The plot thickens when King is paired with Jack Stone, a new Phoenix hire, and the couple’s on-air chemistry spills over into their personal lives, especially after they drive home together to their respective Nassau County residences. Everyone knows how long that can take, even if the car’s passengers can honestly say they drove straight home. Stone lives in Brookville with his wife and their 10-year-old daughter.
“I inserted romance as a subplot as part of a larger story about Barbara trying to get up and out of a cable news network,” Quinn explained. Anchored also explores in vivid detail the backstage television news network machinations which are hidden from viewers—management’s contractual disputes with on-air personalities, the over-the-top tactics employed by producers to boost ratings and the intra-network rumor mill, which in Anchored, appears to originate in the makeup room.
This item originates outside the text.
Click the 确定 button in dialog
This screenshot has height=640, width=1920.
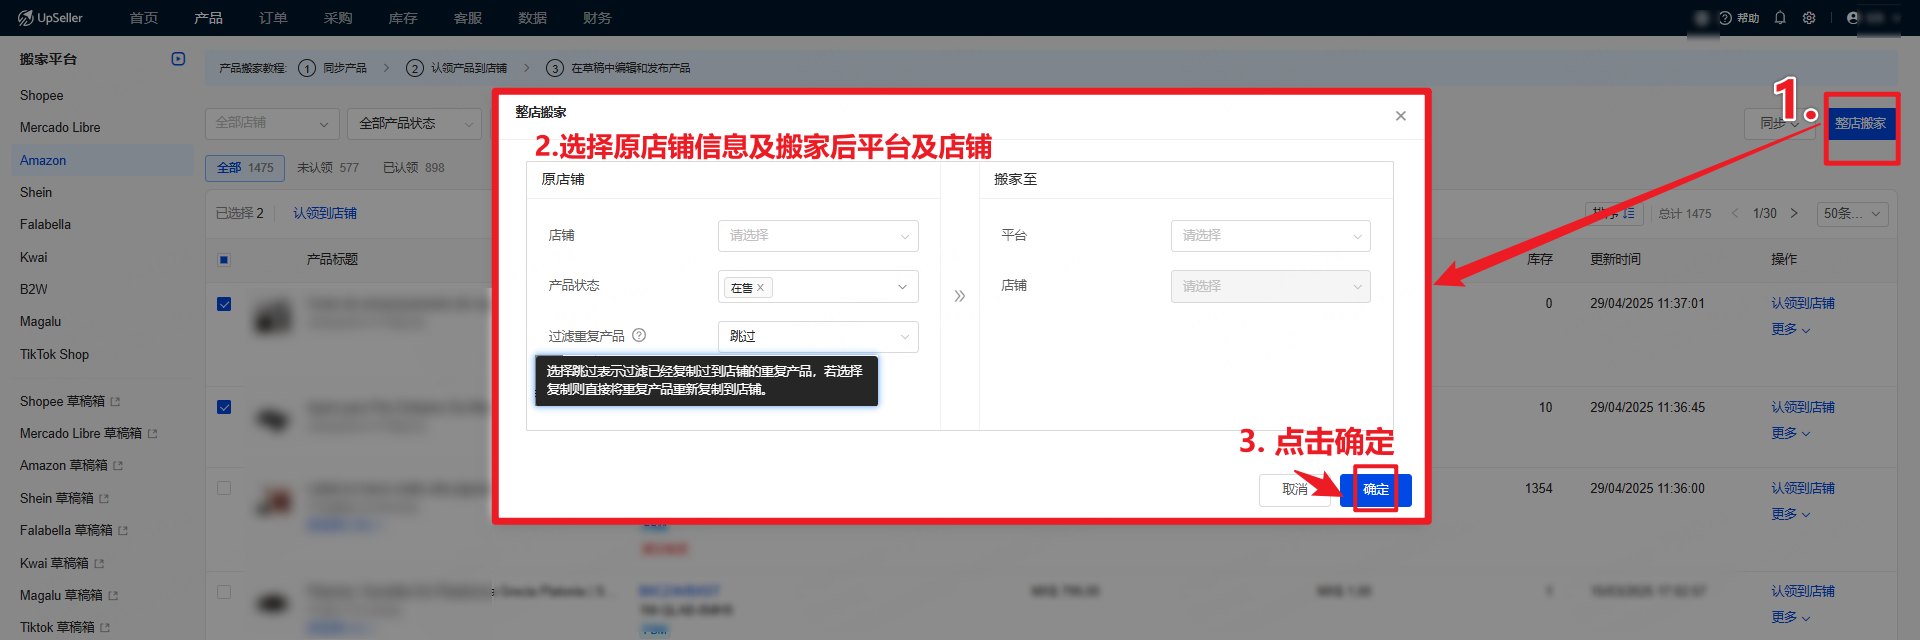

Quinn, a graduate of Paul D. Schreiber High School and Cornell University, also earned a master’s degree in fine arts in nonfiction writing from Sarah Lawrence College after leaving FNC. Her debut novel took shape at the latter institution. “I wrote about my experiences in the television industry,” Quinn stated, referring to her time at Sarah Lawrence, “And my advisor said, ‘why don’t we talk about you writing a novel?’”
Quinn had finished Anchored by the time 1010 WINS radio came calling last year, and the timing worked well because she drives each weekday to Manhattan from her family’s home in Westport, CT, and arrives at the office around 4 a.m. Quinn and her husband, Dave, are the parents of three children—Jennifer, a 17-year-old high school senior; Stephanie, a 14-year-old high school freshman; and 11-year-old Rudy, who is in the sixth grade. They have resided in Westport since 2002.
“I write the entire 5:30 half-hour as soon as I get there,” Quinn said, referring to the first 30 minutes she hosts on weekday mornings. Radio station 1010 WINS is consistently one of the highest-rated stations in New York City during those hours.
Given her schedule, Quinn is not leading a life like Barbara King, who throughout Anchored is periodically traveling to Washington, DC, and attending late-night industry dinners. “My kids tuck me into bed every night at 8:30 p.m., but my job allows me to meet them at the school bus each and every day,” Quinn said.